I’ve been doing the math a bit more on my 2 hours for 1000 words or 500 WPH process. This has been working for me for a few weeks now, and I am developing the novel exactly on pace. There are days where I write more, of course, but I haven’t missed the mark. I am at 26,000 words, which given how much I have NOT written, puts this thing in the 60 K range at least. Still no idea if I will sell it or not, but I don’t really think that is as important as proof of concept. I believe this method works. I recognize that the last stage of this is 24 hours of revision over the course of seven days after seven days off to not think about the novel at all. Honestly, if you put that kind of time into your writing you are definitely going to perform peak revision. So, the three phases of writing–planning, drafting, and revising are all to be neatly laid out and developed. I have yet to touch the planning. I think that is going to require the same 24 hours as the revision process. There is more to be discovered in these bookends, but I am in the middle part right now and here is what I have learned.
It is hard to write for two hours without stopping to stand up and walk around.

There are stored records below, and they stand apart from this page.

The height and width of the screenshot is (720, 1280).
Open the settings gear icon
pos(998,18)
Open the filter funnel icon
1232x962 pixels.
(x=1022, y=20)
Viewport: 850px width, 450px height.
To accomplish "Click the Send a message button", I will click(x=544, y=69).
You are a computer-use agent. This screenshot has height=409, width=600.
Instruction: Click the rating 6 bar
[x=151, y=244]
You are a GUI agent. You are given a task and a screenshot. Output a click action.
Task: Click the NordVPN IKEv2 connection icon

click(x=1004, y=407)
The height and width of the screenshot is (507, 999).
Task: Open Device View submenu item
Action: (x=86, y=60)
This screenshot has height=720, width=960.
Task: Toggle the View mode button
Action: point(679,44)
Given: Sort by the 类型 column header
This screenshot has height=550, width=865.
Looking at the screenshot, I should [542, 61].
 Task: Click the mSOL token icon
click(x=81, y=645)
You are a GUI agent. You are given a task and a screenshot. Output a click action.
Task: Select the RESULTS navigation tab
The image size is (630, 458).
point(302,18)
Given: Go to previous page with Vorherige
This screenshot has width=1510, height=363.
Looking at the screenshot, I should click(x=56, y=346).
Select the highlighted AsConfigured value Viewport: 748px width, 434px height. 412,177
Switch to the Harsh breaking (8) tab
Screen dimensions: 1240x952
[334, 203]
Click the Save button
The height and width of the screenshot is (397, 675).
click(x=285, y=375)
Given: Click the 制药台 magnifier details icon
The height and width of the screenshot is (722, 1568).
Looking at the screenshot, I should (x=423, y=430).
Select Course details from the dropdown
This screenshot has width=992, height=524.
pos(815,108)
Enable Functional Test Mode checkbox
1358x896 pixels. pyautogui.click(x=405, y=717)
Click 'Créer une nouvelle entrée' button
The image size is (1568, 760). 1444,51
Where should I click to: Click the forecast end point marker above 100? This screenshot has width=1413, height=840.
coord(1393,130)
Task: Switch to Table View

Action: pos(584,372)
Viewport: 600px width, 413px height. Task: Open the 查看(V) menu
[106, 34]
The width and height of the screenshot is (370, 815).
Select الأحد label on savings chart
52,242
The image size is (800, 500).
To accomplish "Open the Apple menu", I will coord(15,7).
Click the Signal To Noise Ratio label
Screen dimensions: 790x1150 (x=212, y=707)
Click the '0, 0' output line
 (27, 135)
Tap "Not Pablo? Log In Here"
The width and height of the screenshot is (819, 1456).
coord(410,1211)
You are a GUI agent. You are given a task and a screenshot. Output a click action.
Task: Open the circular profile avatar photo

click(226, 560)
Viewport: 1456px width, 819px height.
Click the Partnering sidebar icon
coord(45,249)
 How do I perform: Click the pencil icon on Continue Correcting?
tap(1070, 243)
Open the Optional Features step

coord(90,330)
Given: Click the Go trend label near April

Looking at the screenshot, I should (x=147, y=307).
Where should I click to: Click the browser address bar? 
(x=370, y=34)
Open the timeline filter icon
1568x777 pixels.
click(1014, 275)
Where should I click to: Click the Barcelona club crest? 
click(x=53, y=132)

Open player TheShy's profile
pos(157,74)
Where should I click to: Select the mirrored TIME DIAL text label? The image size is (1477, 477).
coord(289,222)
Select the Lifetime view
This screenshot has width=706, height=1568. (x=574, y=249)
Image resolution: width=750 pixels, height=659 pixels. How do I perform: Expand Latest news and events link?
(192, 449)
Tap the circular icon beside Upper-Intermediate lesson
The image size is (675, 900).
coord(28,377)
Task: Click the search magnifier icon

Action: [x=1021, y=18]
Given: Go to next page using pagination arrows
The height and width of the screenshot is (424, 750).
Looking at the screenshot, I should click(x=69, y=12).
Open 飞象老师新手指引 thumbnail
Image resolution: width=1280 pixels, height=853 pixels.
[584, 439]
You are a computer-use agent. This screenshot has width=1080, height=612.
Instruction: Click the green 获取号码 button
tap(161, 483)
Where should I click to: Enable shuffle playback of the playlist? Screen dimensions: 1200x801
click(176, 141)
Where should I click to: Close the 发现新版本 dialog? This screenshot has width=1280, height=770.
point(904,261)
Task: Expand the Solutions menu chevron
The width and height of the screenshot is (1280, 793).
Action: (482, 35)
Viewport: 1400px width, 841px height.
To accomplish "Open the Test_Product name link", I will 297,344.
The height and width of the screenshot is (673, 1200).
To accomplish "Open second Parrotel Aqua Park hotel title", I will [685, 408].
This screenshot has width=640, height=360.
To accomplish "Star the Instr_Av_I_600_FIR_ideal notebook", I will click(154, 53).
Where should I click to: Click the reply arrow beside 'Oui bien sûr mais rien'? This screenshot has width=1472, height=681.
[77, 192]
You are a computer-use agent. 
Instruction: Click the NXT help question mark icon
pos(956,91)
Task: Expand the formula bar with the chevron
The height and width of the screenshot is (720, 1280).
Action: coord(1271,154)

Thus, I suggest breaks at 40 and 80 minutes. Take ten minutes each time. This aligns with the 100 minute grid, which leads you to the 10 words per minute number as suggested in the title. You will be surprised how easy base ten thinking changes your mindset on writing. The stuff just flies out of your brain and on to the page–even in the tough sections. I am sticking to the 5 days a week. I skipped yesterday so I wrote today. That means I get tomorrow off as well. Then, come Monday it is back to the page.
This method is stackable up to the boundaries of your brain capacity. I may be starting a grad program soon, which entails a ton of writing. That means stacking another two hours to get the words done. It will be an entirely different beast, and I am ready to take it on.